In 1948 Gold suggested that the vibration of the organ of Corti relied on active mechanical feedback to maintain its sensitivity and frequency selectivity. Since then mathematical models of its labile vibration (Khanna and Leonard, 1982; Sellick et al, 1982, 1983, 1984; Robles et al, 1986) agree with Gold’s view that forces must be applied to the organ to partially cancel the inherent viscous forces (Neely and Kim, 1983, 1986; de Boer, 1983).
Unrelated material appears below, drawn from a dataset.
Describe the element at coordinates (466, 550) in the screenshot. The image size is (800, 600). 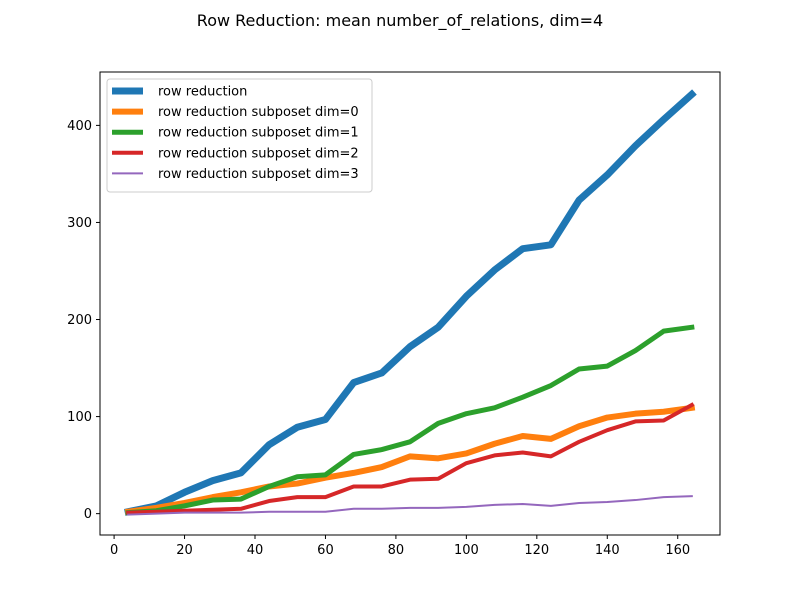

This force generation process within the cochlea has been termed the active process, while the forces themselves have been termed negative damping. More recently, it has been observed that isolated outer hair cells (OHCs) from the mammal contract in vitro in response to applied electric current (Brownell et al, 1983, 1985; Ashmore, 1987). These and other observations (see Patuzzi and Robertson, 1988) suggest that the OHCs are the negative damping elements in cochlear mechanics, and that their synchronous contraction is controlled by the AC receptor current that flows through them, or by voltages that these currents produce. This combination of mechano-electric (ME) transduction at the apex of the hair cells (Holton and Hudspeth, 1987) and electromechanical (EM) cellular contraction has been termed “bi-directional transduction” (Weiss, 1982).